### Your objective
Type out the data again, word for word and in full.

### Data supplied
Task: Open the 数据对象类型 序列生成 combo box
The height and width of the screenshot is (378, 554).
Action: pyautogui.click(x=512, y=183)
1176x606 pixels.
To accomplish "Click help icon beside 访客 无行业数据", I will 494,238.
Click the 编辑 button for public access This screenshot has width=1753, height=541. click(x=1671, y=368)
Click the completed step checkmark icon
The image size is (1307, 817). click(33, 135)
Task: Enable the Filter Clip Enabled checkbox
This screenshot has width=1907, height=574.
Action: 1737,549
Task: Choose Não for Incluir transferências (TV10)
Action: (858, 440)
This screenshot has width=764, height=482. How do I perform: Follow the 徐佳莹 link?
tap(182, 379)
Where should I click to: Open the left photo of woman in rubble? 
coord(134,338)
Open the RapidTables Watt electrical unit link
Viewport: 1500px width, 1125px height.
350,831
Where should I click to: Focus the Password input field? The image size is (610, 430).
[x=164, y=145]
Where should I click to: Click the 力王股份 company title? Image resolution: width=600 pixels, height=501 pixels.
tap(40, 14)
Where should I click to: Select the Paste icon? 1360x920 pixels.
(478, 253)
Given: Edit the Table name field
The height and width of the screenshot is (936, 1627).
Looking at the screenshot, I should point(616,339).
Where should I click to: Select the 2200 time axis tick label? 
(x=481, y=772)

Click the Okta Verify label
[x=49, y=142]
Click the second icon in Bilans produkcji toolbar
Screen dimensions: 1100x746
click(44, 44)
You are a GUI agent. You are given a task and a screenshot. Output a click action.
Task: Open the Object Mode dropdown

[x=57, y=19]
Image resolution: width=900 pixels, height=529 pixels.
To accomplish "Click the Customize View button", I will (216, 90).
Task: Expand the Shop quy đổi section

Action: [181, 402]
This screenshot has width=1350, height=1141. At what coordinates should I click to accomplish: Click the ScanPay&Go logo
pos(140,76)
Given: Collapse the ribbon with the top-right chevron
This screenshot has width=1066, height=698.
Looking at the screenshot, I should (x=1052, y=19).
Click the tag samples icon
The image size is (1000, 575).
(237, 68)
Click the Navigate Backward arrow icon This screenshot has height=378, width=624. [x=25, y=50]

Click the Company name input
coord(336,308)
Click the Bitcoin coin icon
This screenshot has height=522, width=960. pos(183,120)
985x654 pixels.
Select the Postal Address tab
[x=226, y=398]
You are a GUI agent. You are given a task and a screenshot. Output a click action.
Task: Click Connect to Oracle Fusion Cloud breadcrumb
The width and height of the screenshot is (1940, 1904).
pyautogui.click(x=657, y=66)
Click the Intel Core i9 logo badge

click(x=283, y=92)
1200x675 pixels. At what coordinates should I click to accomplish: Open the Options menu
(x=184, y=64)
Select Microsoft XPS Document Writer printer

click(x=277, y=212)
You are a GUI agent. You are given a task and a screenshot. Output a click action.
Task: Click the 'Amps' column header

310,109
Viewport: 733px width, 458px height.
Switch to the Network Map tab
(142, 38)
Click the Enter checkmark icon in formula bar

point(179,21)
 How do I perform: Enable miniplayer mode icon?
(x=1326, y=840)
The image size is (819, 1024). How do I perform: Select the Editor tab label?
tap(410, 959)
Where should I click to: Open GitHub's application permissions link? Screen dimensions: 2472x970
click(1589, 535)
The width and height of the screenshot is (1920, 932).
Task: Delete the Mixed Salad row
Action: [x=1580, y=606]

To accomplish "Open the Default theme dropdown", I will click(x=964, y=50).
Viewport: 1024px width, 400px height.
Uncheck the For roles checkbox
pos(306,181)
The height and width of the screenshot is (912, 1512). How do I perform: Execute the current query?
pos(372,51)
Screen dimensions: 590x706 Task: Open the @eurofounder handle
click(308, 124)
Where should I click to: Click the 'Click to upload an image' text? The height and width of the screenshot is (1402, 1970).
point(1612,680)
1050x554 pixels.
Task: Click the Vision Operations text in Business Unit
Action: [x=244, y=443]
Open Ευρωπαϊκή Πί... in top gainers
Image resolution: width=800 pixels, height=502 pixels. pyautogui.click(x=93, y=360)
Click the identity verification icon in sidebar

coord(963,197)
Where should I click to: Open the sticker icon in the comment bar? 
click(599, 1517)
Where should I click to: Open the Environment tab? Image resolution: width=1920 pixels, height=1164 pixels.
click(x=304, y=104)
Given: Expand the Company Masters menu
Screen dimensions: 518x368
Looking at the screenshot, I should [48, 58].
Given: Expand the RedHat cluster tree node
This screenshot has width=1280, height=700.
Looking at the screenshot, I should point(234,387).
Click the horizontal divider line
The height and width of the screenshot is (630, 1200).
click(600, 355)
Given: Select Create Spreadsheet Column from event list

### Result of this exercise
Task: Open the 数据对象类型 序列生成 combo box
The height and width of the screenshot is (378, 554).
Action: pyautogui.click(x=512, y=183)
1176x606 pixels.
To accomplish "Click help icon beside 访客 无行业数据", I will 494,238.
Click the 编辑 button for public access This screenshot has width=1753, height=541. click(x=1671, y=368)
Click the completed step checkmark icon
The image size is (1307, 817). click(33, 135)
Task: Enable the Filter Clip Enabled checkbox
This screenshot has width=1907, height=574.
Action: 1737,549
Task: Choose Não for Incluir transferências (TV10)
Action: (858, 440)
This screenshot has width=764, height=482. How do I perform: Follow the 徐佳莹 link?
tap(182, 379)
Where should I click to: Open the left photo of woman in rubble? 
coord(134,338)
Open the RapidTables Watt electrical unit link
Viewport: 1500px width, 1125px height.
350,831
Where should I click to: Focus the Password input field? The image size is (610, 430).
[x=164, y=145]
Where should I click to: Click the 力王股份 company title? Image resolution: width=600 pixels, height=501 pixels.
tap(40, 14)
Where should I click to: Select the Paste icon? 1360x920 pixels.
(478, 253)
Given: Edit the Table name field
The height and width of the screenshot is (936, 1627).
Looking at the screenshot, I should point(616,339).
Where should I click to: Select the 2200 time axis tick label? 
(x=481, y=772)

Click the Okta Verify label
[x=49, y=142]
Click the second icon in Bilans produkcji toolbar
Screen dimensions: 1100x746
click(44, 44)
You are a GUI agent. You are given a task and a screenshot. Output a click action.
Task: Open the Object Mode dropdown

[x=57, y=19]
Image resolution: width=900 pixels, height=529 pixels.
To accomplish "Click the Customize View button", I will (216, 90).
Task: Expand the Shop quy đổi section

Action: [181, 402]
This screenshot has width=1350, height=1141. At what coordinates should I click to accomplish: Click the ScanPay&Go logo
pos(140,76)
Given: Collapse the ribbon with the top-right chevron
This screenshot has width=1066, height=698.
Looking at the screenshot, I should (x=1052, y=19).
Click the tag samples icon
The image size is (1000, 575).
(237, 68)
Click the Navigate Backward arrow icon This screenshot has height=378, width=624. [x=25, y=50]

Click the Company name input
coord(336,308)
Click the Bitcoin coin icon
This screenshot has height=522, width=960. pos(183,120)
985x654 pixels.
Select the Postal Address tab
[x=226, y=398]
You are a GUI agent. You are given a task and a screenshot. Output a click action.
Task: Click Connect to Oracle Fusion Cloud breadcrumb
The width and height of the screenshot is (1940, 1904).
pyautogui.click(x=657, y=66)
Click the Intel Core i9 logo badge

click(x=283, y=92)
1200x675 pixels. At what coordinates should I click to accomplish: Open the Options menu
(x=184, y=64)
Select Microsoft XPS Document Writer printer

click(x=277, y=212)
You are a GUI agent. You are given a task and a screenshot. Output a click action.
Task: Click the 'Amps' column header

310,109
Viewport: 733px width, 458px height.
Switch to the Network Map tab
(142, 38)
Click the Enter checkmark icon in formula bar

point(179,21)
 How do I perform: Enable miniplayer mode icon?
(x=1326, y=840)
The image size is (819, 1024). How do I perform: Select the Editor tab label?
tap(410, 959)
Where should I click to: Open GitHub's application permissions link? Screen dimensions: 2472x970
click(1589, 535)
The width and height of the screenshot is (1920, 932).
Task: Delete the Mixed Salad row
Action: [x=1580, y=606]

To accomplish "Open the Default theme dropdown", I will click(x=964, y=50).
Viewport: 1024px width, 400px height.
Uncheck the For roles checkbox
pos(306,181)
The height and width of the screenshot is (912, 1512). How do I perform: Execute the current query?
pos(372,51)
Screen dimensions: 590x706 Task: Open the @eurofounder handle
click(308, 124)
Where should I click to: Click the 'Click to upload an image' text? The height and width of the screenshot is (1402, 1970).
point(1612,680)
1050x554 pixels.
Task: Click the Vision Operations text in Business Unit
Action: [x=244, y=443]
Open Ευρωπαϊκή Πί... in top gainers
Image resolution: width=800 pixels, height=502 pixels. pyautogui.click(x=93, y=360)
Click the identity verification icon in sidebar

coord(963,197)
Where should I click to: Open the sticker icon in the comment bar? 
click(599, 1517)
Where should I click to: Open the Environment tab? Image resolution: width=1920 pixels, height=1164 pixels.
click(x=304, y=104)
Given: Expand the Company Masters menu
Screen dimensions: 518x368
Looking at the screenshot, I should [48, 58].
Given: Expand the RedHat cluster tree node
This screenshot has width=1280, height=700.
Looking at the screenshot, I should point(234,387).
Click the horizontal divider line
The height and width of the screenshot is (630, 1200).
click(600, 355)
Given: Select Create Spreadsheet Column from event list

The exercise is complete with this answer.